Date of Award

2019

Degree Type

Thesis

Degree Name

Master of Science in Civil and Environmental Engineering

Department

Civil and Environmental Engineering

First Advisor

George Tsiatas

Abstract

The dynamic response of composite materials subjected to underwater and air shock loading conditions has been studied. Additionally, the effects of low temperatures on the mechanical and fracture properties of these materials has been evaluated. The primary contribution of the author is on the computational modeling aspects of each of the dynamic loading studies conducted. The experimental work presented has been completed by the author’s collaborators from the University of Rhode Island. The low temperature effects on the materials is solely an experimental investigation and was undertaken in collaboration with researchers at the Naval Undersea Warfare Center. The objective of the project is to develop a better understanding of the response of composite materials when subjected to shock loading conditions leading to more efficiently designed structures. The work is divided into five phases as described in the following overview.
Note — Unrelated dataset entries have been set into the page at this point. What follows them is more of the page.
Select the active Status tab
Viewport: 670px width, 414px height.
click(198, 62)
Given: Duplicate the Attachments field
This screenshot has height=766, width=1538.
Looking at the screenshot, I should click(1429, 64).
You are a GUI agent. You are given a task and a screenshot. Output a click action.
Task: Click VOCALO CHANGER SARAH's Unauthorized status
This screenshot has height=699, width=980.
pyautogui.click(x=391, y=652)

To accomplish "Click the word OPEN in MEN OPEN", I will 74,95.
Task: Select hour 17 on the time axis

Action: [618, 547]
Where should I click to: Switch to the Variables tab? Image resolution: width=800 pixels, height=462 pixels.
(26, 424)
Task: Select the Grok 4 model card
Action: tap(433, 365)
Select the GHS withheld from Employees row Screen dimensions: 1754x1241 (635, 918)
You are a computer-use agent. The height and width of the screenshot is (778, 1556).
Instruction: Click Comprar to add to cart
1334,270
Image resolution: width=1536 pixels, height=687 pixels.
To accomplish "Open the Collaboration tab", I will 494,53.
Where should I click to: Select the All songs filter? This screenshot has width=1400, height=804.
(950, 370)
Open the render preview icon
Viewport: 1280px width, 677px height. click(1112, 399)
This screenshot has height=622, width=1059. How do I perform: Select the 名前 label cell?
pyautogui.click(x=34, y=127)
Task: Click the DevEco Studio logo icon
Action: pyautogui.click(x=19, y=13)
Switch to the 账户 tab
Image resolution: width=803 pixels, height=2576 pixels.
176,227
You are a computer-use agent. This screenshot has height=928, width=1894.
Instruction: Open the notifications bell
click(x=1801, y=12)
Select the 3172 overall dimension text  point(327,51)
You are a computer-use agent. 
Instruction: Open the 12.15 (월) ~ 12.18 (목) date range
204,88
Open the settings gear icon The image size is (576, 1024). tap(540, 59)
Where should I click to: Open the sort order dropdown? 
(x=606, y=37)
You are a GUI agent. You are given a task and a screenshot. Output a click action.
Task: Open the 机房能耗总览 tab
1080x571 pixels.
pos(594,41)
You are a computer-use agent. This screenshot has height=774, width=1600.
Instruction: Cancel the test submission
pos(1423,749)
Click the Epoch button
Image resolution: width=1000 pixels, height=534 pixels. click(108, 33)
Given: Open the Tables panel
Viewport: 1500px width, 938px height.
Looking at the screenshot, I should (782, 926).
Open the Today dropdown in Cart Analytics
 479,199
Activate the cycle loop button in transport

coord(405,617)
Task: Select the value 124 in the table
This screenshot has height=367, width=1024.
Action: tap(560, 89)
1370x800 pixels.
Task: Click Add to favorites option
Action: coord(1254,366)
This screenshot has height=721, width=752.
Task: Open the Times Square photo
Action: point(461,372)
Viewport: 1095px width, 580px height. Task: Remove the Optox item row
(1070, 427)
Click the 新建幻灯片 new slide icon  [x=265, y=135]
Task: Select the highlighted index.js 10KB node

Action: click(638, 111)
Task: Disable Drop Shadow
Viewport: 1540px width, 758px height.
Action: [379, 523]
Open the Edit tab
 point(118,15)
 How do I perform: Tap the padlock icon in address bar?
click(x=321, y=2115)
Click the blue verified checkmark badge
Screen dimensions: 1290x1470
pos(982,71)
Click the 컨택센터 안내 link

In the first phase of the research the near field underwater explosion response of E-Glass / Epoxy plates was investigated. The study also included the effects of elastomeric polyurea coatings on both the transient response and damage characteristics. The computational models developed in the study were shown to simulate the testing accurately, and using the Russell Error measure, demonstrate model correlation that can be described as excellent. The models are able to accurately simulate the detonation of the explosive charge and the resulting pressure fields and plate deflections.

The objective of the second phase of the project was to investigate the effects of material ageing on the response of Carbon-Epoxy laminates when subjected to air blast loading. The shock loading was induced through the use of an air driven shock tube and the effects of seawater exposure were quantified in terms of transient response and material failure onset. Computational models of the experiments were developed through the use of the Ls-Dyna code for both fully clamped and simply supported edge conditions. The models were shown to accurately capture both the timing and displacement magnitudes of the specimens as well as the onset of material failure.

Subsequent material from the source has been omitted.